A long-standing pattern of unaddressed misconduct at the Surinamese state-owned enterprise Canawaima has pulled back the curtain on deep-rooted systemic failures in the oversight of the country’s public sector entities, a pattern that has persisted across successive government changes.
Every transition of power in Suriname follows a familiar routine: supervisory boards (Raden van Commissarissen, or RvCs) and executive teams at all state-owned companies are replaced. The theory promises fresh leadership, a new strategic direction, and strengthened independent oversight. In practice, however, the only meaningful shift tends to be who gets to hold the levers of power – while long-standing structural problems remain untouched.
The core mandate of a supervisory board is clear: to provide independent oversight, enforce accountability, and safeguard good governance. But what happens when the overseers themselves become the source of corruption and mismanagement? Long before many newly appointed supervisory boards and executive teams have even settled into their roles, allegations of impropriety have already emerged across multiple state entities. Irregularities have been flagged at Suriname’s Telecommunications Authority, the Central Milk Board, and the State Health Insurance Fund. At gold mining firm Grassalco, investigations have been repeatedly announced, but no results have ever been made public, and no officials have been held to account for wrongdoing.

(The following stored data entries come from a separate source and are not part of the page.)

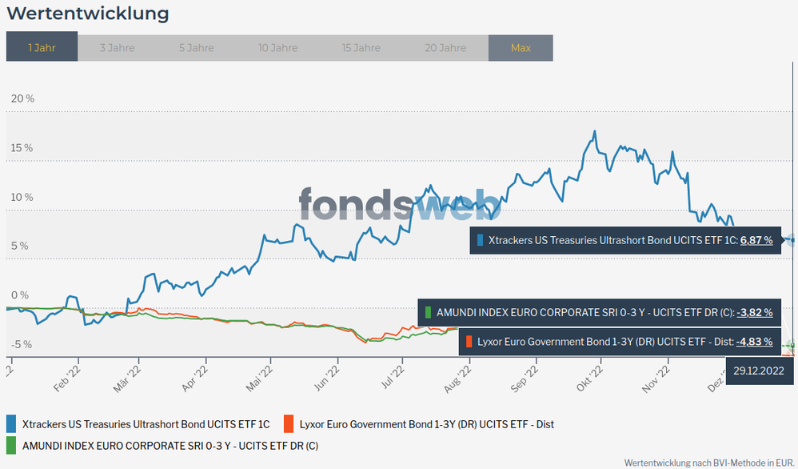Click the 29.12.2022 date marker label
798x469 pixels.
click(x=758, y=371)
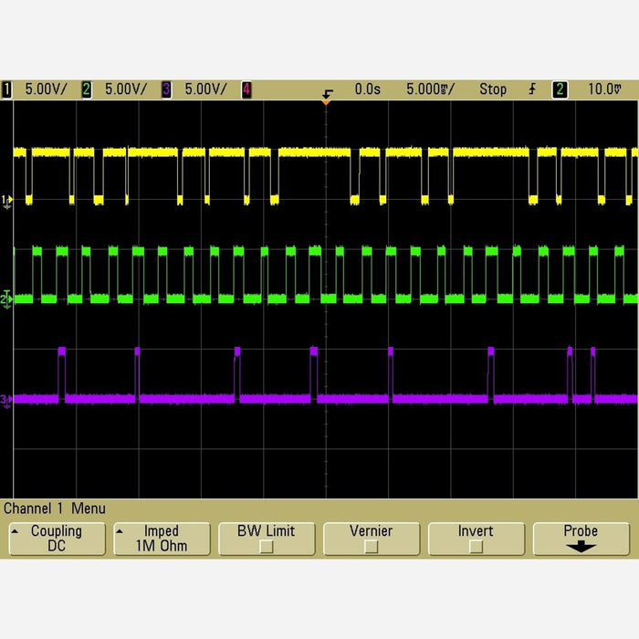Image resolution: width=639 pixels, height=639 pixels.
Task: Click the channel 3 ground level marker
Action: tap(7, 399)
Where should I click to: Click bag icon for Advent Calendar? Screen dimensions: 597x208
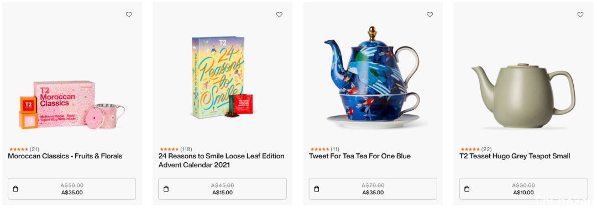point(166,189)
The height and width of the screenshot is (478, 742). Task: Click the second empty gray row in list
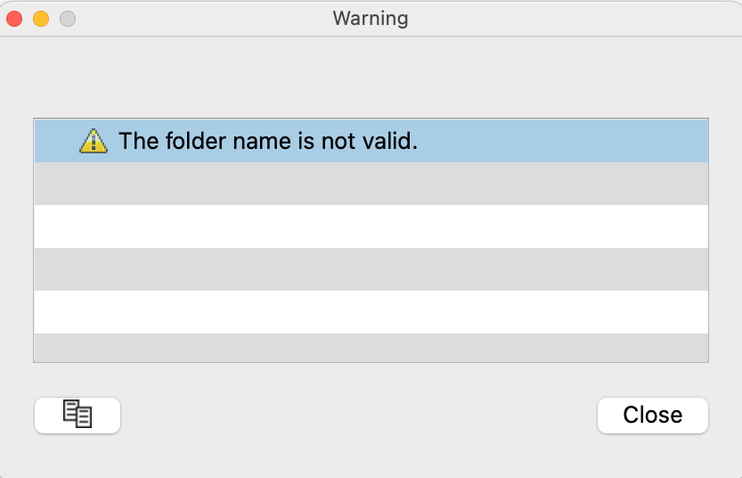[371, 269]
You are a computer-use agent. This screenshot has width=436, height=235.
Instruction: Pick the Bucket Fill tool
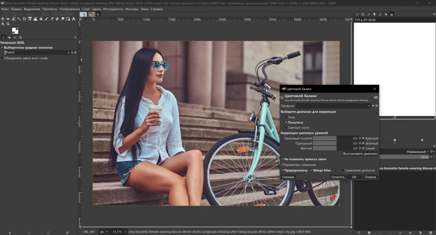click(41, 19)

The latest controversy to erupt centers on Canawaima, the critical ferry and transport enterprise connecting Suriname and Guyana. What is unfolding at the company is no isolated scandal – it is a clear symptom of a much deeper systemic rot across Suriname’s public sector. The Canawaima trade union, led by Dayanand Dwarka, has already formally revoked its confidence in the company’s supervisory board and sounded the alarm over pervasive misconduct.
The allegations leveled against the board are severe: conflict of interest, widespread financial mismanagement, and the routine overstepping of institutional authority. Rather than limiting itself to independent oversight, the board has directly inserted itself into the day-to-day operational management of the company. In effect, the referee has stepped onto the field to play the game – while also controlling the final score. This is not simply poor governance; it is outright abuse of power.
The accusations go even further. There is documented evidence that financial flows within the company are routed through opaque structures linked directly to supervisory board members. These include shell companies registered in the names of board members’ family members, questionable invoicing practices, and entirely non-transparent transactions. Far from being isolated missteps, these patterns point to a systemic scheme that diverts public funds toward private gain.
Crucially, Canawaima does not have to be a troubled enterprise. It boasts strong revenue-generating capacity and holds a strategically vital role in cross-border trade and connectivity between Suriname and Guyana, moving massive volumes of capital through its operations annually. Yet for years, that revenue has been captured by executives and overseers who have manipulated the system for their own benefit. The core problem is that state-owned enterprises are not being governed – they are being hollowed out from the inside, even as top officials draw exorbitantly high public salaries.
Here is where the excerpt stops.